_Textauszug_
Ich bin sehr froh, als Hanne und ich fast gleichzeitig endlich den Stadtrand von Puente la Reina erreichen. Für heute reicht es langsam. Sowohl für die Füße, als auch für die Schweißdrüsen. Wir sehen eine erfrischende Dusche schon vor Augen und stürzen uns in die Gassen der Stadt. Aber weit gefehlt. So einfach hier durchlaufen is‘ nicht. In Puente la Reina ist ebenfalls ein großes Fest. Ein Motorradtreffen. Das ganze Stadtvolk drängelt sich auf der engen Hauptstraße, die gleichzeitig der Jakobsweg ist, und begrüßt die einfahrenden Biker. Ebenfalls mitten auf dem Weg steht eine große Gruppe Trommler mit mehreren Schlagzeugen und gibt ihr dröhnendes Können zum Besten. Prima. Normalerweise finde ich sowas toll. Sehr toll. Aber nicht jetzt. Wir wollen hier einfach nur durch, raus aus der Hitze und zu unserer Unterkunft. Also wie in Pamplona, irgendwie Aufmerksamkeit erhaschen und Verwirrung stiften. Ich reiße die Arme auseinander und nach oben, rufe mehrfach sehr laut und deutlich „Peregrino soy“ und verschaffe Hanne und mir so den benötigten Platz, um uns durch die Massen zu schlängeln. Wie stressig dieses Pilgern sein kann.

Geschafft. Kurz danach erreichen wir die uralte Bogenbrücke, die dem Ort seinen Namen gab. Da im Hochmittelalter Flussüberquerungen immer gefährlich waren, stiftete die damalige spanische Königin Dona Mayor eine Brücke, um den Pilgern den Camino zu erleichtern. Puente la Reina. Brücke der Königin. Hier vereinen sich endgültig die letzten beiden Hauptwege aller aus Europa führenden Jakobswege. Der aragonesische und der navarresische Zweig. Ab hier gibt es traditionell nur noch den einen, ursprünglichen Camino de Santiago. Fast so alt wie unsere moderne Geschichtsschreibung. Mein innerliches Gefühl und Interesse für Geschichte und Tradition fährt Achterbahn.

Hanne und ich überqueren die Brücke und finden am Ende ein Schild, das zu unserer Herberge weist. Durch Alex‘ App wissen wir ja schon, sie muss hier irgendwo am Ortsende sein. Der Schock folgt auf verschwitztem Fuße: Nicht nur am Ortsende, sondern außerhalb des eigentlichen Städtchens, abseits des Camino und auch noch auf einem Hügel liegt unser Ziel. Heute ist wohl alles kräftezehrend. Ein letzter steiler Anstieg fordert jede noch so kleine, letzte Kraftreserve des Körpers, bevor endlich die kleinen Bungalows und das Herbergsgebäude der Unterkunft Santiago Apostol vor uns auftauchen. Hanne und ich sind unfassbar froh, das heutige Ziel erreicht zu haben.

_Bereitgestelltes Material_
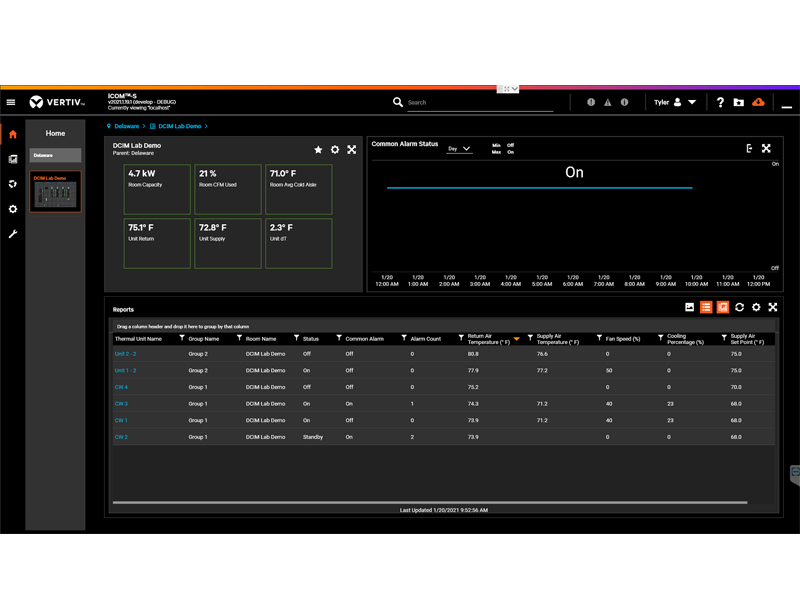Click the sync icon in the left sidebar
Screen dimensions: 800x600
[12, 184]
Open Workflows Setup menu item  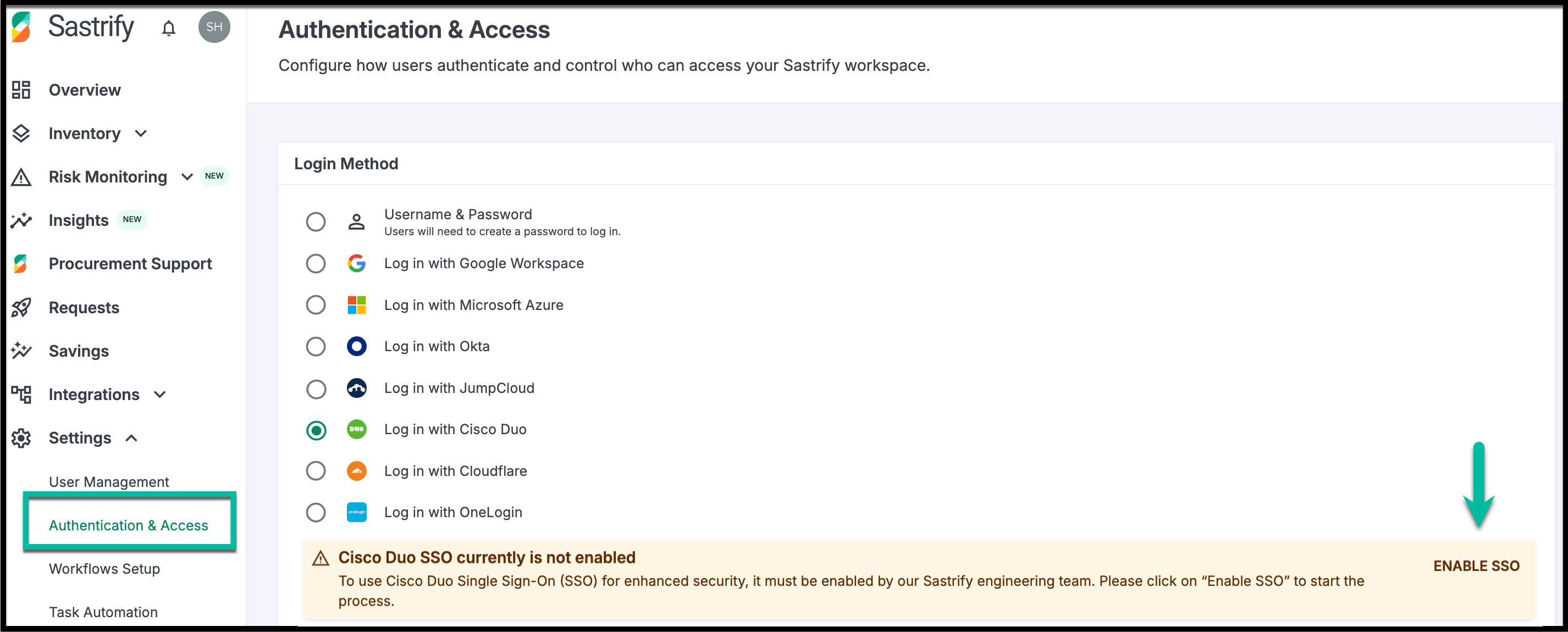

_Aufgabe 1_
Welche Personen nennt der Auszug über die Ankunft in Puente la Reina mit Namen? Zähle alle auf; der Name der Unterkunft zählt nicht.
_Aufgabe 2_
Gib aus dem Auszug über die Ankunft in Puente la Reina den Abschnitt von „Hanne und ich überqueren“ bis „erreicht zu haben.“ wörtlich wieder.
_Aufgabe 3_
Führe den Bericht über die Ankunft in Puente la Reina im Anschluss an seinen letzten Satz weiter.

_Ergebnis 1_
Hanne, Dona Mayor, Alex

_Ergebnis 2_
Hanne und ich überqueren die Brücke und finden am Ende ein Schild, das zu unserer Herberge weist. Durch Alex‘ App wissen wir ja schon, sie muss hier irgendwo am Ortsende sein. Der Schock folgt auf verschwitztem Fuße: Nicht nur am Ortsende, sondern außerhalb des eigentlichen Städtchens, abseits des Camino und auch noch auf einem Hügel liegt unser Ziel. Heute ist wohl alles kräftezehrend. Ein letzter steiler Anstieg fordert jede noch so kleine, letzte Kraftreserve des Körpers, bevor endlich die kleinen Bungalows und das Herbergsgebäude der Unterkunft Santiago Apostol vor uns auftauchen. Hanne und ich sind unfassbar froh, das heutige Ziel erreicht zu haben.

_Ergebnis 3_
Alex und Inga sitzen im Schatten unter einem Holzdach und winken uns zu sich. Der Verzweiflung fast anheimgefallen und völlig abgekämpft, lassen wir uns nieder und beglückwünschen uns zu dieser anstrengenden Etappe. Alex checkt uns ein, Inga besorgt kalte Getränke und wir kommen langsam zur Ruhe. Das kalte Bier ist so schnell im Schlund verschwunden, dass ich mich frage, ob da nicht ein wenig Verdunstung seitens der Sonne im Spiel war. Ein neues Getränk lässt nicht lange auf sich warten. Inga spricht mit dem Herbergsbetreiber über die Möglichkeiten des Abendessens und fragt außerdem, ob es hier oder in der Nähe Zigaretten zu erstehen gibt. Denn es steht fest: Heute bewegen wir uns nicht mehr hier weg. Die Füße haben genug. Kurzerhand verkauft uns der Wirt die angebrochene Zigarettenschachtel seines Sohnes. Argument: „Der soll sowieso weniger rauchen.“ Schön hier.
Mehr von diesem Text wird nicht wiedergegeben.